TO BE DONE:
Condense the paragraph of the faculty profile below that begins "Nagore Sedano Naveira is an Assistant Professor" into a brief bulleted list, keeping its main facts.

SOURCE TEXT:
*-*-*

Nagore Sedano Naveira

Assistant Professor, Hispanic Studies

Nagore Sedano Naveira is an Assistant Professor in the Department of Hispanic Studies, affiliated faculty in the Gender and Queer Studies program, and member of the GQS advisory board. She holds a PhD in Romance Languages, and a Graduate Certificate in Women’s, Gender, and Sexuality Studies from the University of Oregon. She specializes in Memory Studies, Feminist Affect Theory, Spanish Civil War and Exile, Transatlantic Studies, and Iberian Cultural Studies. 

Professor Sedano Naveira’s research is mainly concerned with the question of how contemporary societies grapple with the memory of a violent past. Her most recent article, “The Basque Libertador: Fin de Siècle Racial Thought and the Exile of 1939 in Latin America” (2025), offers a critical reading of the racial imaginary that informs the genealogy of libertadores imagined by the Basque nationalist exiles who fled to Venezuela after losing the Spanish Civil War (1936-1939). Her work on the politics of memory has also appeared in journals such as Hispanic Review, Revista Hispánica Moderna, Periphērica: Journal of Social, Cultural, and Literary History or Revista de Estudios de Género y Sexualidades (Letras Femeninas).

In addition to her academic research, she has collaborated with the nonprofit ZEHAR-Errefuxiatuekin, the Basque branch of the Comisión Española de Ayuda al Refugiodo (CEAR), serving as a research consultant. As part of this collaboration, she contributed to the documentary film Norte Salvaje (2021), and the report Ayer también huimos (2021).

*-*-*

(Dataset items)
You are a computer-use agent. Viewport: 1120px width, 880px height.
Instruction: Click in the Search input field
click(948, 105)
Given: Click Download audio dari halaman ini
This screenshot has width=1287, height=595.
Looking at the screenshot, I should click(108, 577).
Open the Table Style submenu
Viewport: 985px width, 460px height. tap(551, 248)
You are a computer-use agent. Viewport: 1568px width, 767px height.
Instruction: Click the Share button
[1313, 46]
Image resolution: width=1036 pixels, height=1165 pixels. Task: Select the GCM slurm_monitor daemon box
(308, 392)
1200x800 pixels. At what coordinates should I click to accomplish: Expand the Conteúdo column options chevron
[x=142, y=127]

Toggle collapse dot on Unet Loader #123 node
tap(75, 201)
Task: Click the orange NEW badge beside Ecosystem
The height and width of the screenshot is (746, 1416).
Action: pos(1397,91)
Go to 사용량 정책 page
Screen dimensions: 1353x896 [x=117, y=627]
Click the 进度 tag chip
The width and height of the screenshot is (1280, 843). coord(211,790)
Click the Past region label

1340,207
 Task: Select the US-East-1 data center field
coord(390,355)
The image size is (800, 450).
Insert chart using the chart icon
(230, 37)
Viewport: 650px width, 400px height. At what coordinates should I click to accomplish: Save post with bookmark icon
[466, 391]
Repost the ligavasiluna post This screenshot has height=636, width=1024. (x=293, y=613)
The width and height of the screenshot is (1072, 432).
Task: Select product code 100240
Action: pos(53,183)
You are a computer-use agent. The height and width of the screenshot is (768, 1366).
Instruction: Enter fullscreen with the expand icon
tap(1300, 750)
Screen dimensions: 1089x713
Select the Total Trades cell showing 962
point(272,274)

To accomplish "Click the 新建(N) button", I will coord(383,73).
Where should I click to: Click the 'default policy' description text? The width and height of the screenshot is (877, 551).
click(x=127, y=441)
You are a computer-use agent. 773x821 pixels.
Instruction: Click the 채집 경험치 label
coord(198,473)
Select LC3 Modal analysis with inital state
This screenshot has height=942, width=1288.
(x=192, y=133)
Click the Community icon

*-*-*

RESULT BELOW:
- Assistant Professor, Department of Hispanic Studies
- Affiliated faculty in the Gender and Queer Studies program and member of the GQS advisory board
- Holds a PhD in Romance Languages and a Graduate Certificate in Women's, Gender, and Sexuality Studies from the University of Oregon
- Specializes in Memory Studies, Feminist Affect Theory, Spanish Civil War and Exile, Transatlantic Studies, and Iberian Cultural Studies